Note 42. Erotic transference, is often indicative of behavior that has become habitual and pervasive. Thus a tentatively worded CTRI like the following may be especially beneficial. “I could be wrong, but your flirting with me might be something you do outside of therapy. Could we explore my suspicion?”
Note 43. It is also especially important for therapists to use tentative CTRIs when they attempt to share an instinct, Viederman (1974) explains, because it is an experience on the boundary between the somatic and the psychic. And because an instinct is vague, obscure, nameless, and barely outlined, a CTRI referring to it will be more effective if worded tentatively.
Note 44. To be appropriately inclusive, a therapist might say, “I wonder if you resent my not being pleased with your progress. You would like me to say you have done enough to acquire a new habit even though you really haven’t been consistent.” Or a therapist might reflect, “Could it be that you fear my judgment so much that you exaggerate your progress? Do you see me as a more important judge of your conduct than you are?”
Note 45. The following inclusive CTRI serves as an additional example of movement from here-and-now to there-and-now. “My anger toward you may be similar to your wife’s anger toward you, the anger you said you simply couldn’t understand.” So does, “Could it be that my getting distracted when you talk too long is reflective of what your wife does?”
Note 46. Time and space do not allow for a fuller explanation of Ecker and his colleagues’ approach to resolving intrapsychic conflict, but two of their books are listed in the reference section.

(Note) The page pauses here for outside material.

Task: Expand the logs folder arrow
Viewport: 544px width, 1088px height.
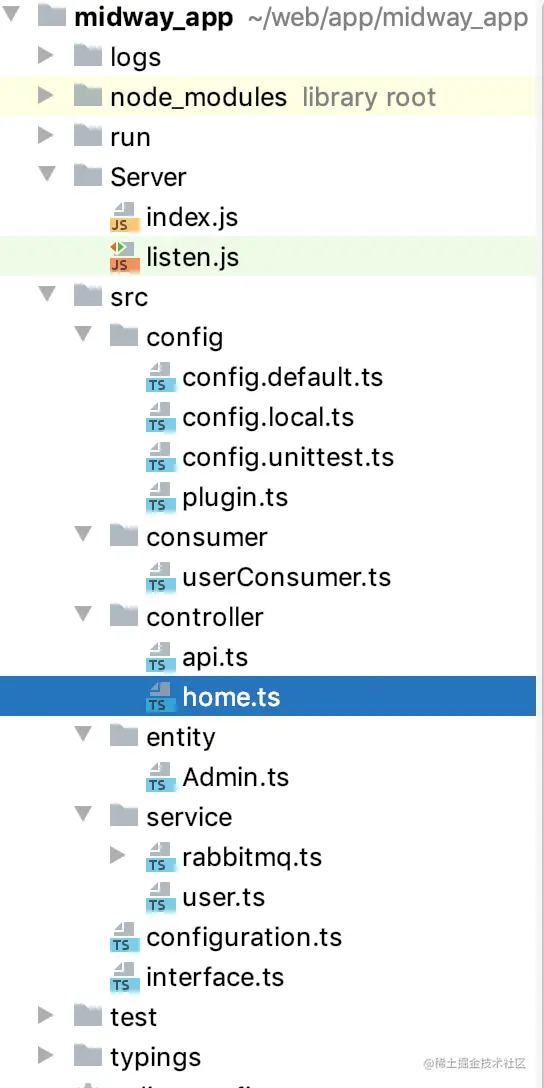Action: pyautogui.click(x=46, y=56)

Note 47. Therapists should also be wary of their own tendency to see evidence of what they are expecting to find, for it is human to relate to something familiar as if it were universal and ubiquitous. “We do not have to be so quick to use old insights when we can learn to tolerate longer exposure to what we do not yet understand. And, when we do think we recognize something familiar from a [client], we need still to be receptive to that which is different and new” (Casement, 1991, 29).